Hunter Quartz has also shared her research and insights in countless academic presentations and educational and community events, including reporting on the promise and progress of the UCLA Community Schools to the UC Board of Regents. Her scholarship, publications and teaching have received multiple awards including the American Educational Research Association Outstanding Book Award, American Association of Colleges of Teacher Education Outstanding Writing Award, National Teacher-Powered Schools Initiative Advancement in Research Award, the UCLA Department of Education Outstanding Teaching Award and the UCLA Chancellor’s Award for Community-Engaged Scholars.

“Karen is such a humble leader that I think sometimes she maybe doesn’t even have a sense of the incredible impact she’s had on the children of  Los Angeles and really on California and the movement for community schools writ large,” says Sophie Fanelli, president of the Stuart Foundation. 

“She is that rare pairing of intellectual vigor with an incredible researcher who has never separated community schools from the need to focus on high quality teaching and learning. She understands that if you want to transform the educational experience of young people and their families, you need to be hyper focused on teaching and attend to the needs of the whole child in a welcoming environment where students and teachers can learn together.”  

As she leaves UCLA, Hunter Quartz is already working on her next project. She has a contract and is writing a new book for Oxford University Press, tentatively titled, Community Schooling: Lessons in Democracy, Justice and Education, based on her research over the past 15 years at the UCLA Community School and early scholarship on the culture of school reform. 

But maybe the most important the contribution she has made is in the relationships she has built and the example she set in what she values and how she approaches her work.

“I have tremendous respect for people who do journal articles and research articles, and I’ve contributed to that world,” says Hunter Quartz.  “But there’s something about writing things with people that work in schools. I just want to make things that are helpful and useful, and I want to do that with people that know more than I do because they’re in the classroom all day.  There’s an opportunity to scholarship that is grounded in real schools. That’s a really an important thing to me because I think it’s a shame in our culture that teachers aren’t seen as the powerful intellectuals that they are.”

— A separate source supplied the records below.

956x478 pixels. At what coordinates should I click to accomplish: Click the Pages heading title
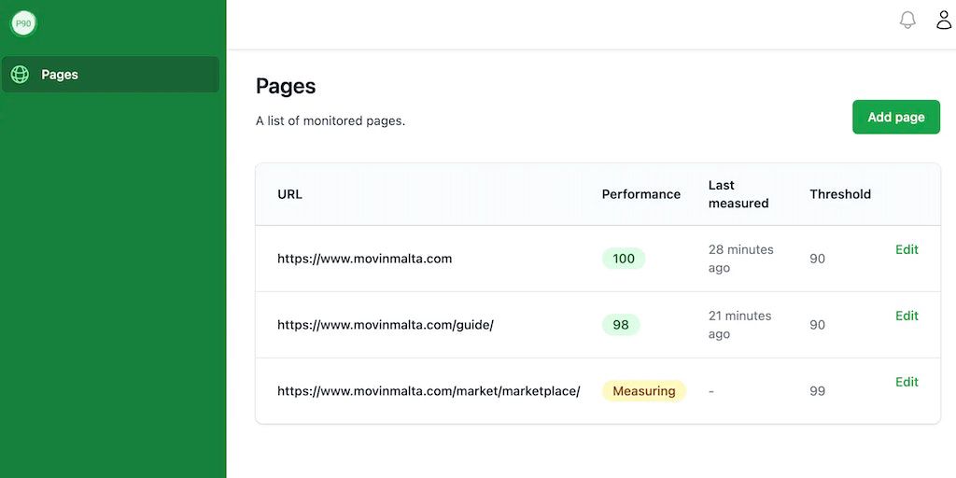pyautogui.click(x=286, y=86)
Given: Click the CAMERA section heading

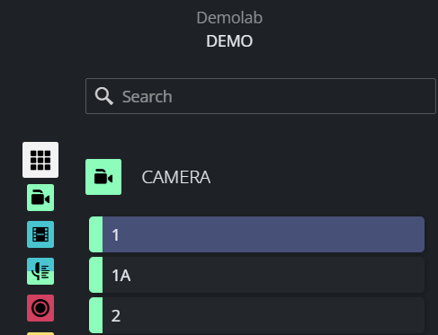Looking at the screenshot, I should pos(176,177).
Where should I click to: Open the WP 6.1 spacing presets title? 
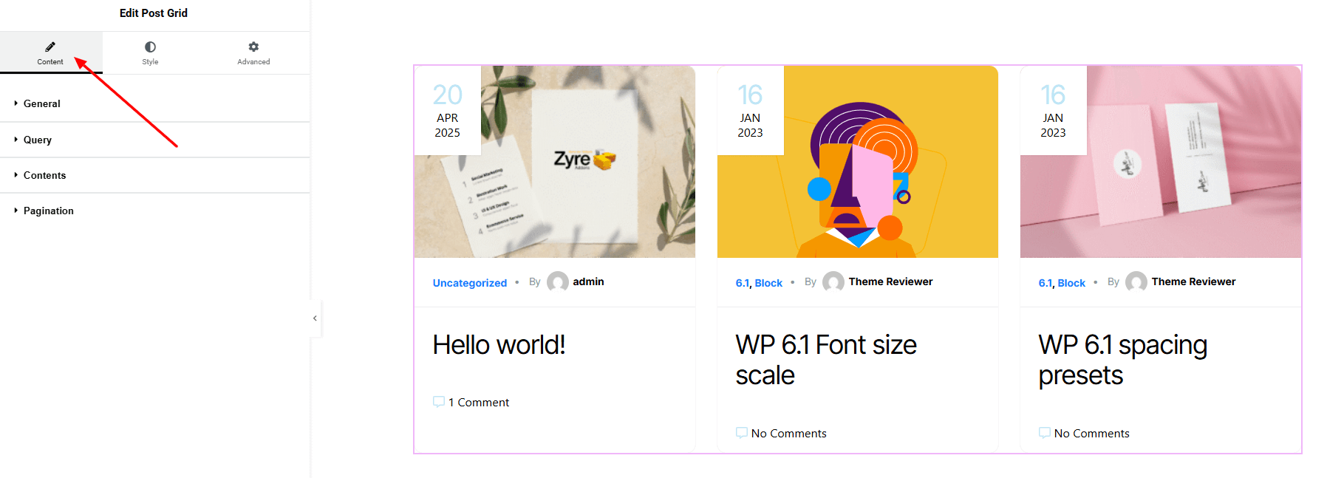click(x=1123, y=360)
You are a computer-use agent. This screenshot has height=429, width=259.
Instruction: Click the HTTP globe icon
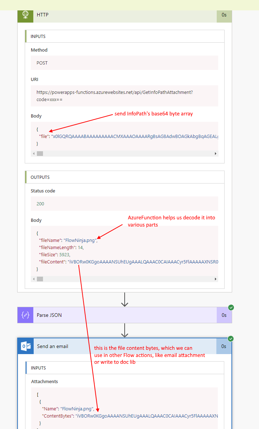(x=25, y=15)
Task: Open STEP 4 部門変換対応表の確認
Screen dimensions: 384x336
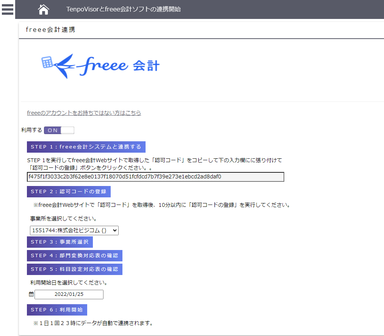Action: pyautogui.click(x=74, y=256)
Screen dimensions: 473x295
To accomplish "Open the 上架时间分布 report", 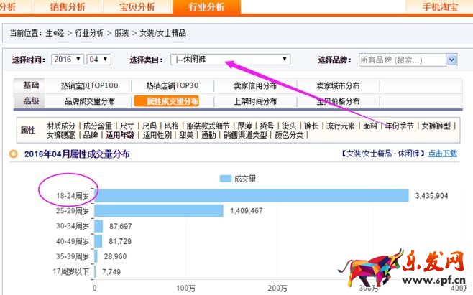I will [x=255, y=101].
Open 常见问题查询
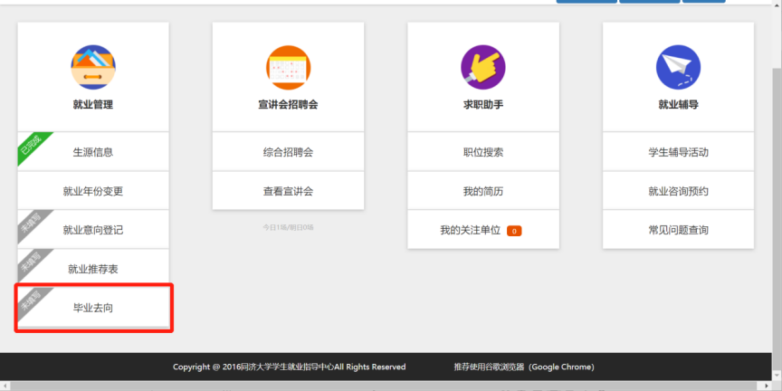The image size is (782, 391). pos(678,230)
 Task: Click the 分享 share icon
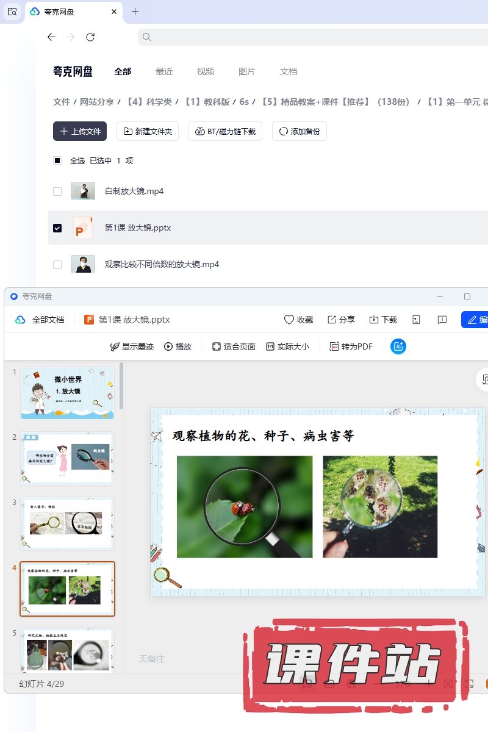332,320
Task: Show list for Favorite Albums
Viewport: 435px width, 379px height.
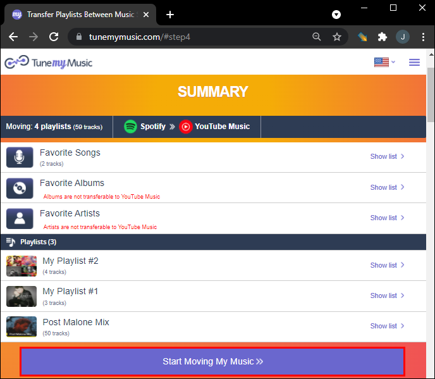Action: [x=387, y=187]
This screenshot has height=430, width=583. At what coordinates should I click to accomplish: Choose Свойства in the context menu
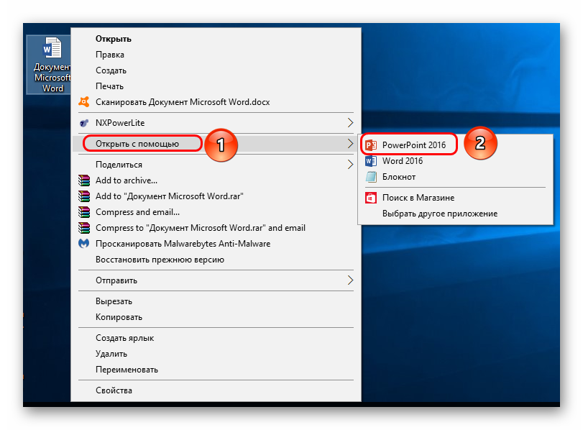click(x=114, y=390)
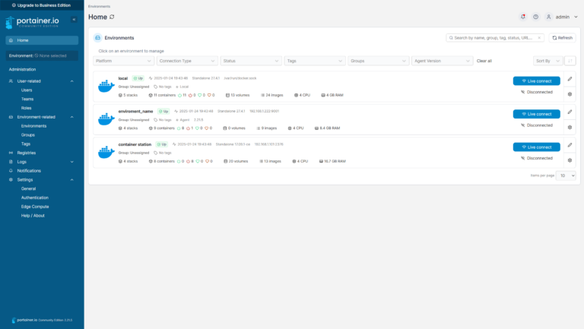584x329 pixels.
Task: Clear the search field with X icon
Action: [540, 37]
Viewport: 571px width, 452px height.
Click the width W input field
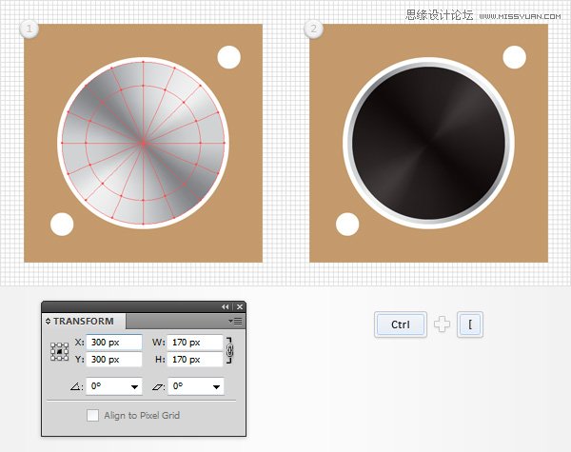tap(195, 343)
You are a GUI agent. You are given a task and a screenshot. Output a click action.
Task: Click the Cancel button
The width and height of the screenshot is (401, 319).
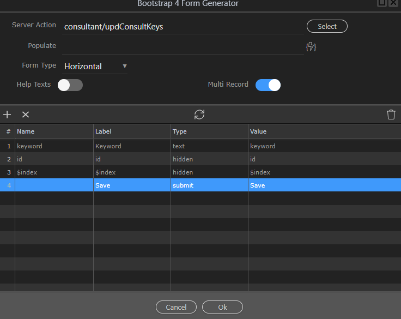[x=175, y=307]
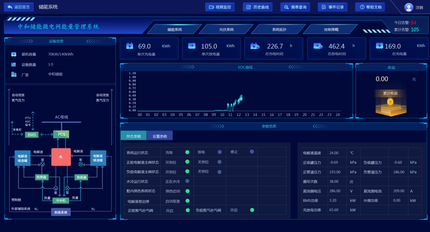This screenshot has width=430, height=232.
Task: Click the manufacturer building icon
Action: (14, 74)

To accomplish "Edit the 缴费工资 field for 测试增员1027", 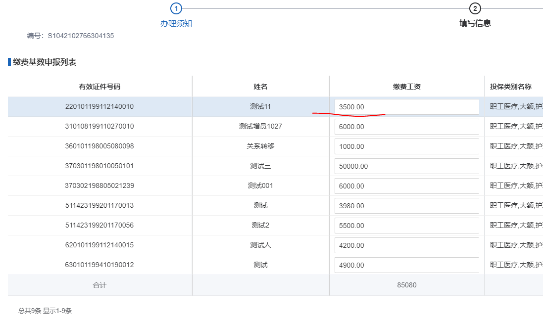I will (406, 127).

Looking back, Hunter Quartz says, “It’s relationships with people that matter. I think that if you develop really caring and collaborative relationships with creative people, you can make up great stuff together. It’s a joy, and, and you can make things happen. 

“I think that that’s the great thing about universities, they can be very creative, inspiring places where people are debating and dreaming up ideas. Jeannie taught me to think I could change the world.  I say, be bold, dream it up, print the letter head, figure it out, have some fun, get it done.”